Edge Computing Standardization
Various groups in the open source and standardization ecosystem are actively looking into ways to ensure interoperability and smooth integration of incorporating edge computing elements. These groups include:
- The Edge Computing Group
- CableLabs SNAPS programs, including SNAPS-Kubernetes and SNAPS-OpenStack
- OpenStack’s StarlingX
- Linux Foundation Networking’s OPNFV, ONAP
- Cloud Native Compute Foundation’s Kubernetes
- Linux Foundation’s Edge Organization
How Can Edge Computing Benefit Operators?
- Dynamic, real-time and fast data computing closer to edge devices
- Cost reduction with fewer cloud computational servers
- Spectral efficiency with lower latency
- Faster traffic delivery with increased quality of experience (QoE)

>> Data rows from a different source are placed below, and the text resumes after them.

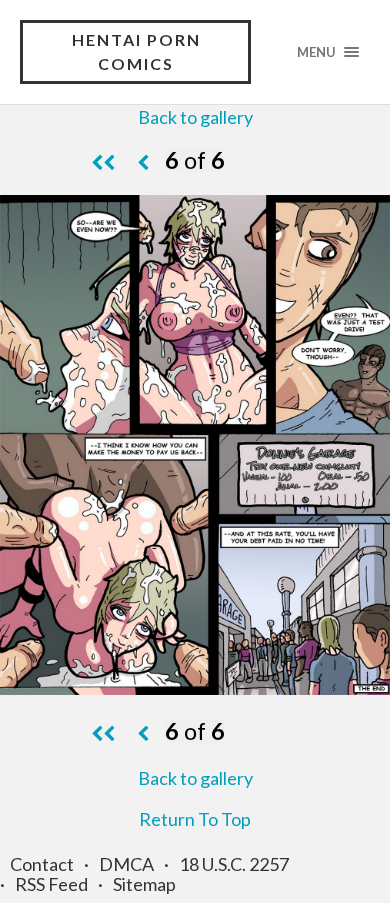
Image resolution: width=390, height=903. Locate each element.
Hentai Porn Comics (136, 51)
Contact (42, 864)
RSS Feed (51, 884)
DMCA (126, 864)
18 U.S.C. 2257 (234, 864)
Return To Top (195, 819)
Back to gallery (195, 117)
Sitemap (144, 884)
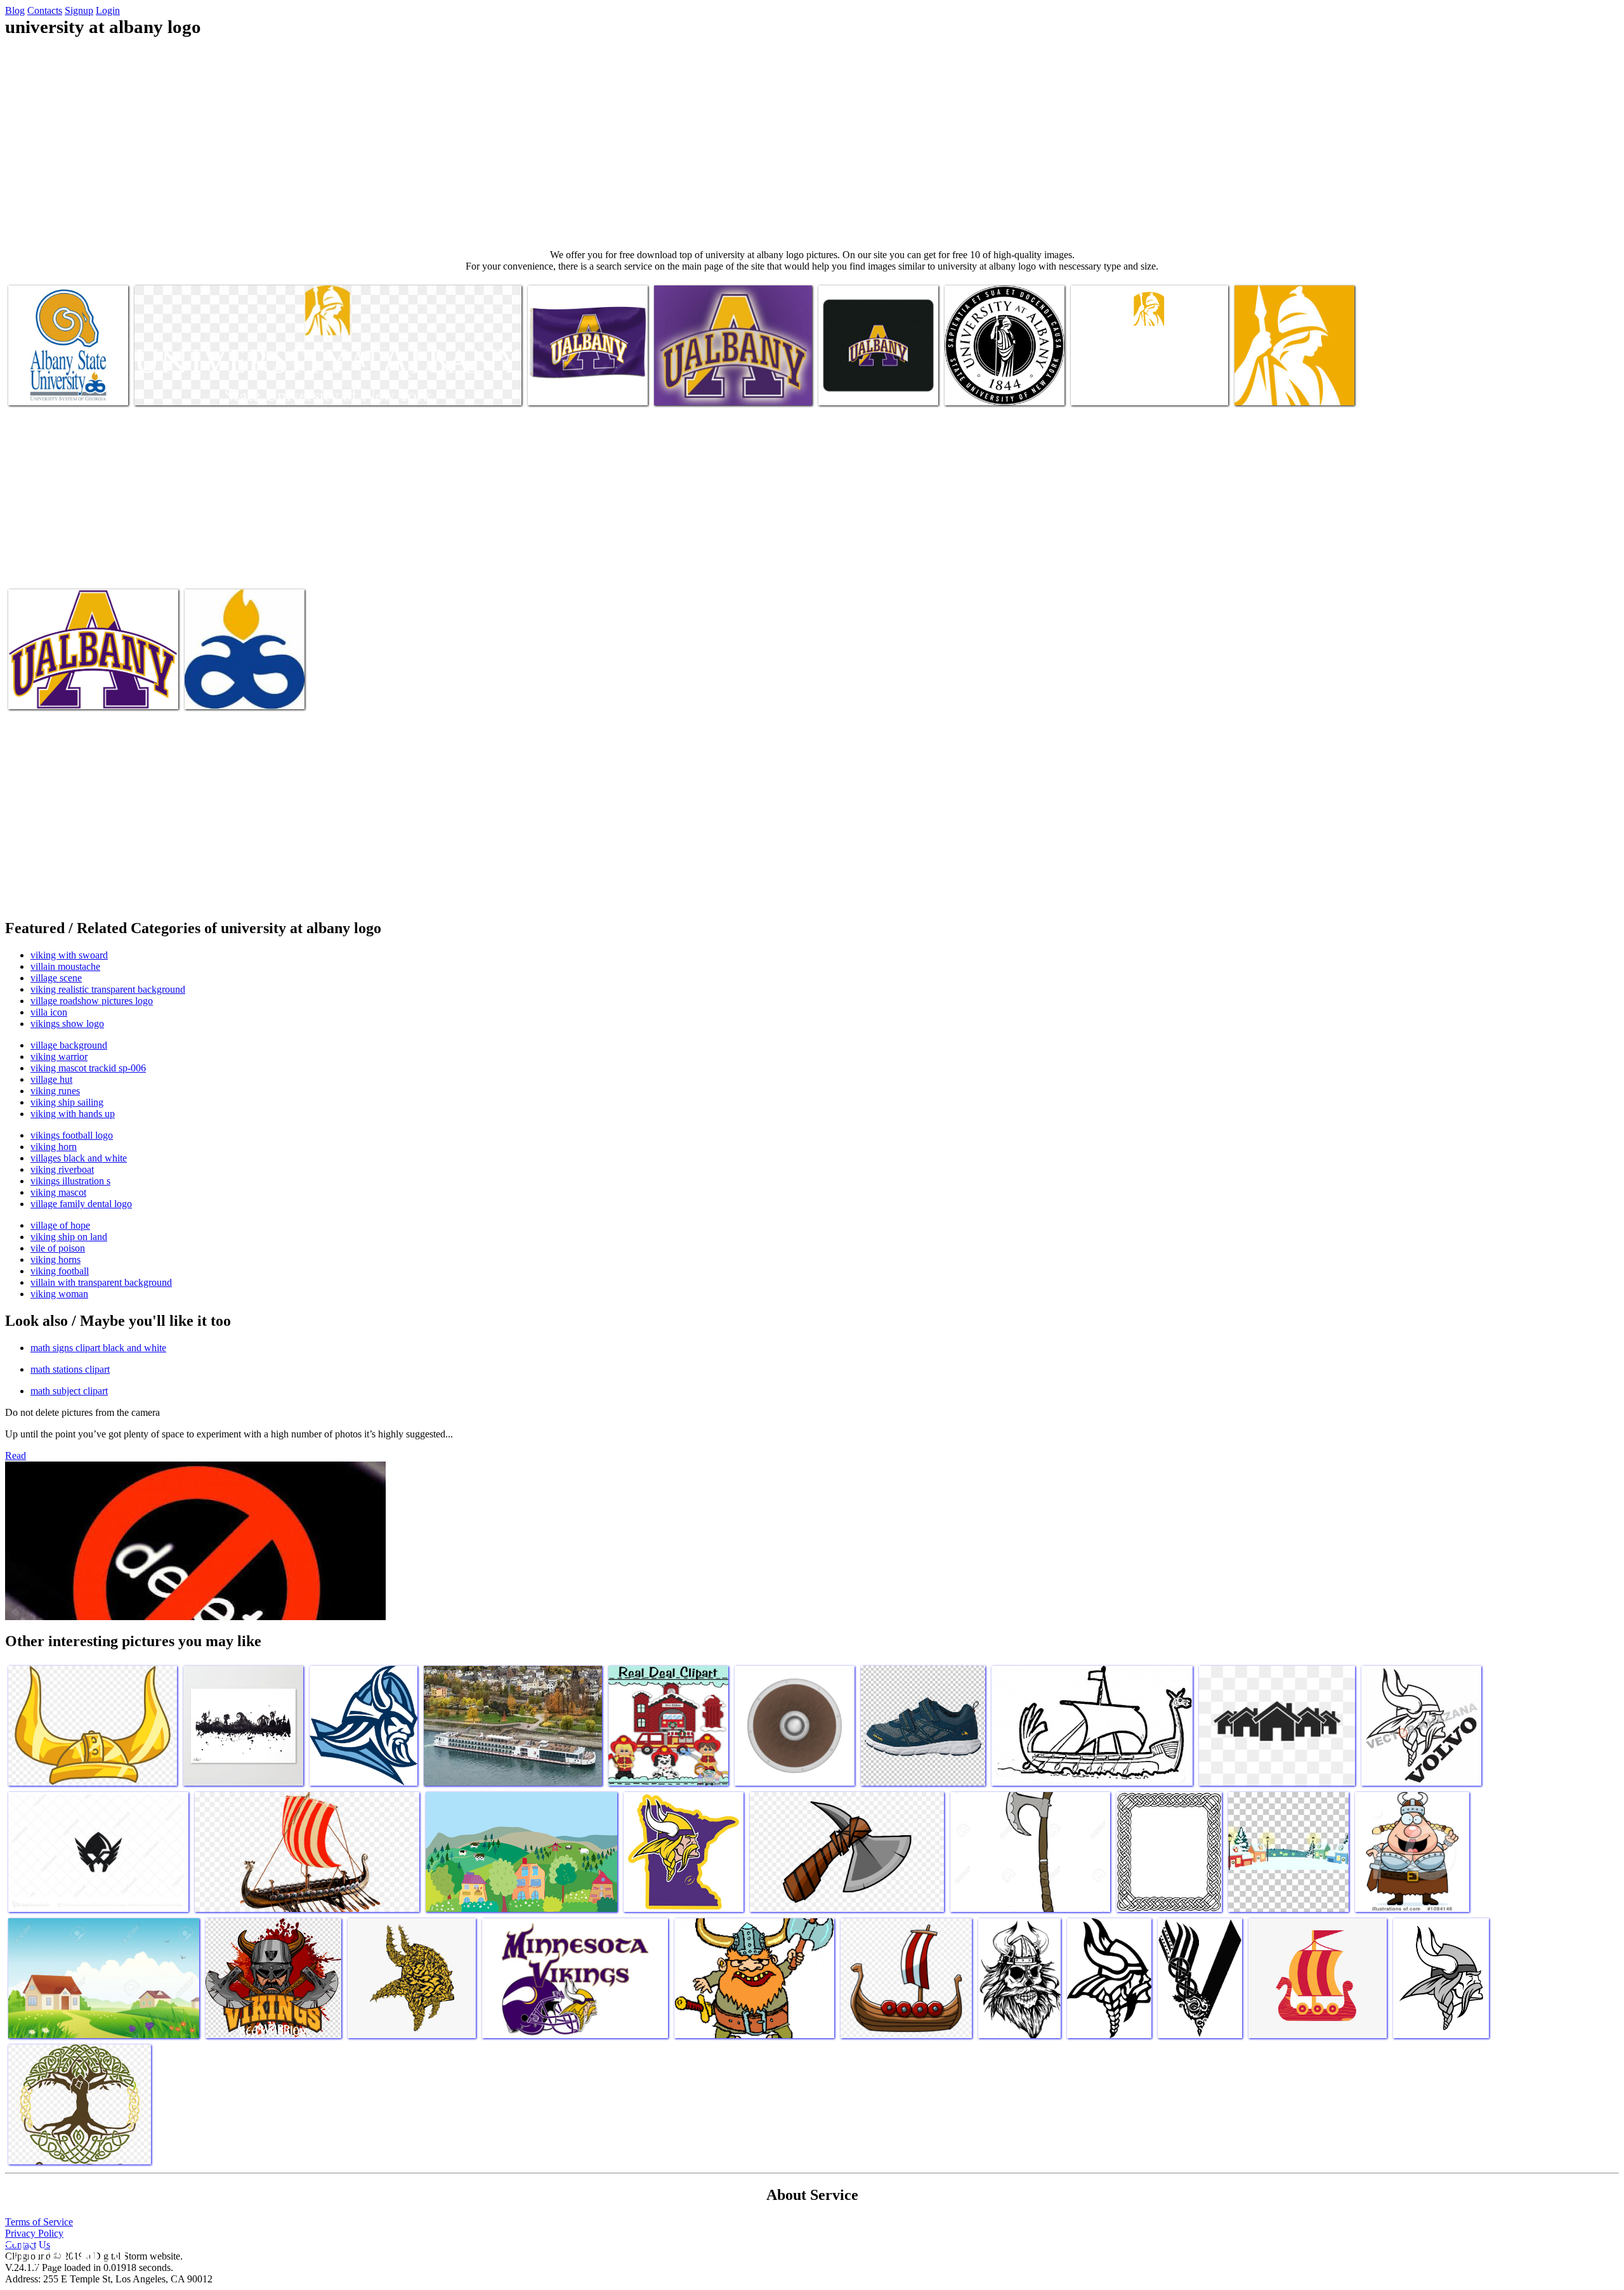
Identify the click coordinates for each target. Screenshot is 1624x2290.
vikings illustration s (70, 1180)
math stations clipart (70, 1369)
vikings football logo (71, 1135)
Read (15, 1455)
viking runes (55, 1090)
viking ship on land (68, 1236)
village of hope (60, 1225)
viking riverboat (62, 1169)
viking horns (55, 1259)
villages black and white (78, 1158)
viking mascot (58, 1192)
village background (68, 1045)
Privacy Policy (34, 2233)
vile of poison (57, 1248)
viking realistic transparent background (107, 989)
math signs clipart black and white (98, 1347)
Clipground (63, 2251)
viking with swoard (69, 955)
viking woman (59, 1293)
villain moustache (65, 966)
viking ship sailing (66, 1102)
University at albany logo (56, 388)
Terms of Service (39, 2221)
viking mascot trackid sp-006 (88, 1068)
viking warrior (59, 1056)
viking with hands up (72, 1113)
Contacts (44, 10)
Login (108, 10)
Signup (79, 10)
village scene (56, 977)
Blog (15, 10)
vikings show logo (67, 1023)
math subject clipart (69, 1390)
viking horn (53, 1146)
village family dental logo (81, 1203)
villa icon (48, 1012)
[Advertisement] (812, 143)
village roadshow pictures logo (91, 1000)
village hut (51, 1079)
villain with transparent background (101, 1282)
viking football (59, 1271)
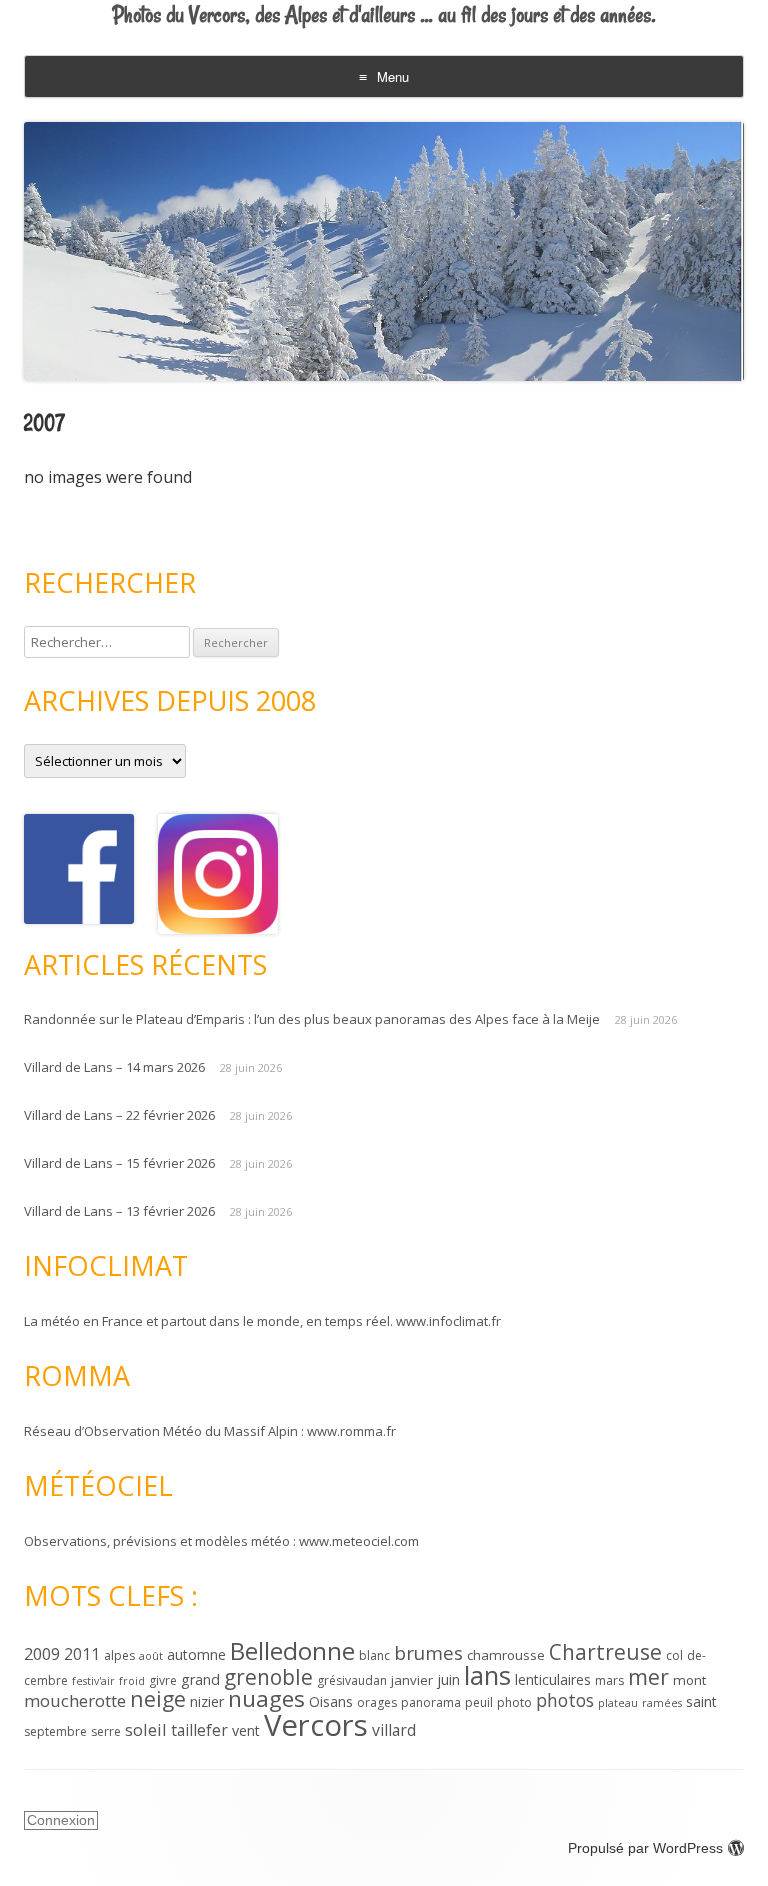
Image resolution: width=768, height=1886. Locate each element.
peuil (479, 1702)
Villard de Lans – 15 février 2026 (119, 1163)
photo (514, 1702)
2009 (42, 1653)
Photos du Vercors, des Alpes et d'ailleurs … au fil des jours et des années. (384, 15)
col (674, 1655)
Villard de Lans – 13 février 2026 (119, 1211)
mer (648, 1676)
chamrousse (506, 1655)
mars (609, 1680)
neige (158, 1698)
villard (394, 1730)
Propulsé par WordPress (645, 1848)
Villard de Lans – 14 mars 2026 (114, 1067)
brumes (428, 1653)
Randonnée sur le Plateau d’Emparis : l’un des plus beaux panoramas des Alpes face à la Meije (312, 1019)
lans (487, 1675)
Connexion (61, 1820)
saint (701, 1701)
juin (448, 1679)
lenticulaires (553, 1679)
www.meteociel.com (359, 1541)
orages (377, 1702)
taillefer (199, 1730)
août (151, 1656)
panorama (431, 1702)
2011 (82, 1654)
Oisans (331, 1701)
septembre (55, 1731)
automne (196, 1654)
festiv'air (93, 1681)
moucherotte (75, 1700)
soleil (146, 1729)
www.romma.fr (351, 1431)
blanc (374, 1655)
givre (163, 1680)
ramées (662, 1703)
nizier (207, 1701)
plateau (618, 1703)
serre (106, 1731)
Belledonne (292, 1650)
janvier (412, 1680)
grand (200, 1679)
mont (689, 1680)
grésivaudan (352, 1680)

The adoption of edge computing has been rapid, with increases in IIoT applications and devices, thanks to myriad benefits in terms of latency, bandwidth and security. Although it’s ideal for IIoT, edge computing can help any applications that might benefit from latency reduction and efficient network utilization by minimizing the computational load on the network to carry the data back and forth.
Evolving wireless technology has enabled organizations to use faster and accurate data computing at the edge. Edge computing offers benefits to wireless operators by enabling faster decision making and lowering costs without the need for data to traverse through the cloud network. Edge computation enables wireless operators to place computing power and storage capabilities directly at the edge of the network. As 5G evolves and we move toward a connected ecosystem, wireless operators are challenged to maintain the status quo of operating 4G along with 5G enhancements such as edge computing, NFV and SDN. The success of edge computing cannot be predicted (the technology is still in its infancy), but the benefits might provide wireless operators with critical competitive advantage in the future.
How Can CableLabs Help?
CableLabs is a leading contributor to European Telecommunication Standards Institute NFV Industry Specification Group (ETSI NFV ISG). Our SNAPS™ program is part of Open Platform for NFV (OPNFV). We have written the OpenStack API abstraction library and contributed it to the OPNFV project at the Linux Foundation—“SNAPS-OO”—and leverage object oriented software development practices to automate and validate applications on OpenStack. We also added Kubernetes support with SNAPS-Kubernetes, introducing a Kubernetes stack to provide CableLabs members with open source software platforms. SNAPS-Kubernetes is a certified CNCF Kubernetes installer that is targeted at lightweight edge platforms and scalable with the ability to efficiently manage failovers and software updates. SNAPS-Kubernetes is optimized and tailored to address the need of the cable industry and general edge platforms. Edge computing on Kubernetes is emerging as a powerful way to share, distribute and manage data on a massive scale in ways that cloud, or on-premise deployments cannot necessarily provide.